== WORK ORDER ==
Can you reproduce the data beneath, keeping every line exact?
======== EXTRACTED ENTRIES ========
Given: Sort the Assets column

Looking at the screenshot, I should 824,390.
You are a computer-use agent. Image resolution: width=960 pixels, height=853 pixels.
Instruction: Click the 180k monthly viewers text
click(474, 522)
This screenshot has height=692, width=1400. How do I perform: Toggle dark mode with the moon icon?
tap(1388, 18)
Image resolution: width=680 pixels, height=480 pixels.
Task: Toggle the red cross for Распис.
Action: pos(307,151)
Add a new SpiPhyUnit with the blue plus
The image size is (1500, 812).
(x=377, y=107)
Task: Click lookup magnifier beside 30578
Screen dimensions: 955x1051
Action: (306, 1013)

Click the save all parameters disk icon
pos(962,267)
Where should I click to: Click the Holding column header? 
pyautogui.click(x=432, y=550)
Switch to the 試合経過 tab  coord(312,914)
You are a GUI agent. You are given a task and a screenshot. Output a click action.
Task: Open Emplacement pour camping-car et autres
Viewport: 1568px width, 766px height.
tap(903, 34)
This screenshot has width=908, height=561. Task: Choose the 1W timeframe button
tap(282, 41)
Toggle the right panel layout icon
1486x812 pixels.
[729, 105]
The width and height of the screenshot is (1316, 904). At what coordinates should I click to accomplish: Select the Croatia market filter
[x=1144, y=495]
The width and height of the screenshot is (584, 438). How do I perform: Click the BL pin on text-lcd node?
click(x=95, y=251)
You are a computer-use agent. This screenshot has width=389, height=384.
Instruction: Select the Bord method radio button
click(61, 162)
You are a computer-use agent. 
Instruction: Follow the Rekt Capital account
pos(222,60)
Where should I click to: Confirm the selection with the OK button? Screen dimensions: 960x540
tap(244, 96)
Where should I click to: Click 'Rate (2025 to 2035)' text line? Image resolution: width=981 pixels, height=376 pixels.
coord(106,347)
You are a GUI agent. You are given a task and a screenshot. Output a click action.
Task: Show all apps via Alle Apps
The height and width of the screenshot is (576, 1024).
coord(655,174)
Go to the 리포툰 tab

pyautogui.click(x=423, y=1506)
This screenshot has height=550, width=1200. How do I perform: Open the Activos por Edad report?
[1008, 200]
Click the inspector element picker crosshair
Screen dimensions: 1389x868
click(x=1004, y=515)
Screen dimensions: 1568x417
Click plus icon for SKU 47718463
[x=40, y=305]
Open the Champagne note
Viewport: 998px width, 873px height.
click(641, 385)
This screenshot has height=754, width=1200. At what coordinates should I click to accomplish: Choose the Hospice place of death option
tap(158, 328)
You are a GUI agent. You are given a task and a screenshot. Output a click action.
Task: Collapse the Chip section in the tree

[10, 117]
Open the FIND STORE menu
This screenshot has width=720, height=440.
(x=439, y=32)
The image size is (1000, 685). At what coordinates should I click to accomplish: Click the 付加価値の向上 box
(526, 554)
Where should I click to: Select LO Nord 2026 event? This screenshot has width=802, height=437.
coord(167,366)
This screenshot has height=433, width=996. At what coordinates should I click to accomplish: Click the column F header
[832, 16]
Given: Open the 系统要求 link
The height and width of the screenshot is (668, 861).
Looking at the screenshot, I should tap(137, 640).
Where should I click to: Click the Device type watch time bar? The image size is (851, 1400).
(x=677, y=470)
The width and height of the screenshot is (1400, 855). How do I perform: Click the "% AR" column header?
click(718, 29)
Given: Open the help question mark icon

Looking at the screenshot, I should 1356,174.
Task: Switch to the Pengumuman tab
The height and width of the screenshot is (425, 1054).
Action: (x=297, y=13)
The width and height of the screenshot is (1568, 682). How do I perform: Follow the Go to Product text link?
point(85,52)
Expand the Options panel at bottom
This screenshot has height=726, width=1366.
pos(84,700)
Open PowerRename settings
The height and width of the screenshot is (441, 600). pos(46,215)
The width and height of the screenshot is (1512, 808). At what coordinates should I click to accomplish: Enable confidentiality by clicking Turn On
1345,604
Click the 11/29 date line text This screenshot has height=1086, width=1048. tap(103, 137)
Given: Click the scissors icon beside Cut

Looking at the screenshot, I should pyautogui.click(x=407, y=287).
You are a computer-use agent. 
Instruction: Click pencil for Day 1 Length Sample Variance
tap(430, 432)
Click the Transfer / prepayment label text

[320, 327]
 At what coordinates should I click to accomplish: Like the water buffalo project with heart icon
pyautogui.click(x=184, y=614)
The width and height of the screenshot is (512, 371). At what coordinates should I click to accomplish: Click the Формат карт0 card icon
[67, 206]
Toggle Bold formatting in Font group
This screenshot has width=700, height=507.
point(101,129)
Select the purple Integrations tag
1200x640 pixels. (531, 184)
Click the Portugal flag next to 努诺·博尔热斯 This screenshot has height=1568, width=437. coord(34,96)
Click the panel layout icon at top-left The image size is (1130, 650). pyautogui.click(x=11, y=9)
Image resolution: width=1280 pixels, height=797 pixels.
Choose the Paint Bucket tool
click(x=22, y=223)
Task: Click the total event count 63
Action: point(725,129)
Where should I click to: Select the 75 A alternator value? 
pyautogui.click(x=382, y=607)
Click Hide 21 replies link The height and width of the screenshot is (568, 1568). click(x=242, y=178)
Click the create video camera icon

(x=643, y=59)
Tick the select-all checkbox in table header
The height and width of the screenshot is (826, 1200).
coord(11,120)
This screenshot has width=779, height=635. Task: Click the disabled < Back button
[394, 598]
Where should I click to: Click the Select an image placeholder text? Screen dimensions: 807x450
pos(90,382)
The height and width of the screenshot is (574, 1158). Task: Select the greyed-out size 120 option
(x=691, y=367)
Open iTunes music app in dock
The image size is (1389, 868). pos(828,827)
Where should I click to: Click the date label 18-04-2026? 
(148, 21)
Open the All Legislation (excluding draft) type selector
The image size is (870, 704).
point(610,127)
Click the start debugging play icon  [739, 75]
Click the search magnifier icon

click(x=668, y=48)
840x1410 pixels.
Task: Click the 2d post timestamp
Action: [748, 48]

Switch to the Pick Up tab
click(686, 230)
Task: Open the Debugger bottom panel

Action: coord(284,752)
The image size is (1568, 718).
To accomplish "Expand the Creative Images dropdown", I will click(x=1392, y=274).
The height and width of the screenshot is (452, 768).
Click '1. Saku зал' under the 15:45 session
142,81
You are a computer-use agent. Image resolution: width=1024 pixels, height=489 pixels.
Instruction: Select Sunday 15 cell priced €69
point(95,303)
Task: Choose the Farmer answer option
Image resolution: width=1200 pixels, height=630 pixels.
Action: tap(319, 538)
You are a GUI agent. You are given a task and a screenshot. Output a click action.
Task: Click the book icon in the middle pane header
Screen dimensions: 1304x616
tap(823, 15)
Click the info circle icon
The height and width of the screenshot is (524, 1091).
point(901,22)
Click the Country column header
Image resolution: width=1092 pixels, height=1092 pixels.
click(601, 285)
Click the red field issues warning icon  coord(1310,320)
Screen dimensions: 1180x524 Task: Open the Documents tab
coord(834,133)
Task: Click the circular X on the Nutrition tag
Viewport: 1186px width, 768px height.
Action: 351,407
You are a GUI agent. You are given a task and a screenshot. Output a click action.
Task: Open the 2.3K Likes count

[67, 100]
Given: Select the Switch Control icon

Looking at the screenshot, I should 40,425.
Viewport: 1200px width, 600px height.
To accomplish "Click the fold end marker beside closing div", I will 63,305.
========
== REPLY ==
Given: Sort the Assets column

Looking at the screenshot, I should 824,390.
You are a computer-use agent. Image resolution: width=960 pixels, height=853 pixels.
Instruction: Click the 180k monthly viewers text
click(474, 522)
This screenshot has height=692, width=1400. How do I perform: Toggle dark mode with the moon icon?
tap(1388, 18)
Image resolution: width=680 pixels, height=480 pixels.
Task: Toggle the red cross for Распис.
Action: pos(307,151)
Add a new SpiPhyUnit with the blue plus
The image size is (1500, 812).
(x=377, y=107)
Task: Click lookup magnifier beside 30578
Screen dimensions: 955x1051
Action: (306, 1013)

Click the save all parameters disk icon
pos(962,267)
Where should I click to: Click the Holding column header? 
pyautogui.click(x=432, y=550)
Switch to the 試合経過 tab  coord(312,914)
You are a GUI agent. You are given a task and a screenshot. Output a click action.
Task: Open Emplacement pour camping-car et autres
Viewport: 1568px width, 766px height.
tap(903, 34)
This screenshot has width=908, height=561. Task: Choose the 1W timeframe button
tap(282, 41)
Toggle the right panel layout icon
1486x812 pixels.
[729, 105]
The width and height of the screenshot is (1316, 904). At what coordinates should I click to accomplish: Select the Croatia market filter
[x=1144, y=495]
The width and height of the screenshot is (584, 438). How do I perform: Click the BL pin on text-lcd node?
click(x=95, y=251)
You are a computer-use agent. This screenshot has width=389, height=384.
Instruction: Select the Bord method radio button
click(61, 162)
You are a computer-use agent. 
Instruction: Follow the Rekt Capital account
pos(222,60)
Where should I click to: Confirm the selection with the OK button? Screen dimensions: 960x540
tap(244, 96)
Where should I click to: Click 'Rate (2025 to 2035)' text line? Image resolution: width=981 pixels, height=376 pixels.
coord(106,347)
You are a GUI agent. You are given a task and a screenshot. Output a click action.
Task: Show all apps via Alle Apps
The height and width of the screenshot is (576, 1024).
coord(655,174)
Go to the 리포툰 tab

pyautogui.click(x=423, y=1506)
This screenshot has height=550, width=1200. How do I perform: Open the Activos por Edad report?
[1008, 200]
Click the inspector element picker crosshair
Screen dimensions: 1389x868
click(x=1004, y=515)
Screen dimensions: 1568x417
Click plus icon for SKU 47718463
[x=40, y=305]
Open the Champagne note
Viewport: 998px width, 873px height.
click(641, 385)
This screenshot has height=754, width=1200. At what coordinates should I click to accomplish: Choose the Hospice place of death option
tap(158, 328)
You are a GUI agent. You are given a task and a screenshot. Output a click action.
Task: Collapse the Chip section in the tree

[10, 117]
Open the FIND STORE menu
This screenshot has width=720, height=440.
(x=439, y=32)
The image size is (1000, 685). At what coordinates should I click to accomplish: Click the 付加価値の向上 box
(526, 554)
Where should I click to: Select LO Nord 2026 event? This screenshot has width=802, height=437.
coord(167,366)
This screenshot has height=433, width=996. At what coordinates should I click to accomplish: Click the column F header
[832, 16]
Given: Open the 系统要求 link
The height and width of the screenshot is (668, 861).
Looking at the screenshot, I should tap(137, 640).
Where should I click to: Click the Device type watch time bar? The image size is (851, 1400).
(x=677, y=470)
The width and height of the screenshot is (1400, 855). How do I perform: Click the "% AR" column header?
click(718, 29)
Given: Open the help question mark icon

Looking at the screenshot, I should 1356,174.
Task: Switch to the Pengumuman tab
The height and width of the screenshot is (425, 1054).
Action: (x=297, y=13)
The width and height of the screenshot is (1568, 682). How do I perform: Follow the Go to Product text link?
point(85,52)
Expand the Options panel at bottom
This screenshot has height=726, width=1366.
pos(84,700)
Open PowerRename settings
The height and width of the screenshot is (441, 600). pos(46,215)
The width and height of the screenshot is (1512, 808). At what coordinates should I click to accomplish: Enable confidentiality by clicking Turn On
1345,604
Click the 11/29 date line text This screenshot has height=1086, width=1048. tap(103, 137)
Given: Click the scissors icon beside Cut

Looking at the screenshot, I should pyautogui.click(x=407, y=287).
You are a computer-use agent. 
Instruction: Click pencil for Day 1 Length Sample Variance
tap(430, 432)
Click the Transfer / prepayment label text

[320, 327]
 At what coordinates should I click to accomplish: Like the water buffalo project with heart icon
pyautogui.click(x=184, y=614)
The width and height of the screenshot is (512, 371). At what coordinates should I click to accomplish: Click the Формат карт0 card icon
[67, 206]
Toggle Bold formatting in Font group
This screenshot has width=700, height=507.
point(101,129)
Select the purple Integrations tag
1200x640 pixels. (531, 184)
Click the Portugal flag next to 努诺·博尔热斯 This screenshot has height=1568, width=437. coord(34,96)
Click the panel layout icon at top-left The image size is (1130, 650). pyautogui.click(x=11, y=9)
Image resolution: width=1280 pixels, height=797 pixels.
Choose the Paint Bucket tool
click(x=22, y=223)
Task: Click the total event count 63
Action: point(725,129)
Where should I click to: Select the 75 A alternator value? 
pyautogui.click(x=382, y=607)
Click Hide 21 replies link The height and width of the screenshot is (568, 1568). click(x=242, y=178)
Click the create video camera icon

(x=643, y=59)
Tick the select-all checkbox in table header
The height and width of the screenshot is (826, 1200).
coord(11,120)
This screenshot has width=779, height=635. Task: Click the disabled < Back button
[394, 598]
Where should I click to: Click the Select an image placeholder text? Screen dimensions: 807x450
pos(90,382)
The height and width of the screenshot is (574, 1158). Task: Select the greyed-out size 120 option
(x=691, y=367)
Open iTunes music app in dock
The image size is (1389, 868). pos(828,827)
Where should I click to: Click the date label 18-04-2026? 
(148, 21)
Open the All Legislation (excluding draft) type selector
The image size is (870, 704).
point(610,127)
Click the start debugging play icon  [739, 75]
Click the search magnifier icon

click(x=668, y=48)
840x1410 pixels.
Task: Click the 2d post timestamp
Action: [748, 48]

Switch to the Pick Up tab
click(686, 230)
Task: Open the Debugger bottom panel

Action: coord(284,752)
The image size is (1568, 718).
To accomplish "Expand the Creative Images dropdown", I will click(x=1392, y=274).
The height and width of the screenshot is (452, 768).
Click '1. Saku зал' under the 15:45 session
142,81
You are a computer-use agent. Image resolution: width=1024 pixels, height=489 pixels.
Instruction: Select Sunday 15 cell priced €69
point(95,303)
Task: Choose the Farmer answer option
Image resolution: width=1200 pixels, height=630 pixels.
Action: tap(319, 538)
You are a GUI agent. You are given a task and a screenshot. Output a click action.
Task: Click the book icon in the middle pane header
Screen dimensions: 1304x616
tap(823, 15)
Click the info circle icon
The height and width of the screenshot is (524, 1091).
point(901,22)
Click the Country column header
Image resolution: width=1092 pixels, height=1092 pixels.
click(601, 285)
Click the red field issues warning icon  coord(1310,320)
Screen dimensions: 1180x524 Task: Open the Documents tab
coord(834,133)
Task: Click the circular X on the Nutrition tag
Viewport: 1186px width, 768px height.
Action: 351,407
You are a GUI agent. You are given a task and a screenshot. Output a click action.
Task: Open the 2.3K Likes count

[67, 100]
Given: Select the Switch Control icon

Looking at the screenshot, I should 40,425.
Viewport: 1200px width, 600px height.
To accomplish "Click the fold end marker beside closing div", I will 63,305.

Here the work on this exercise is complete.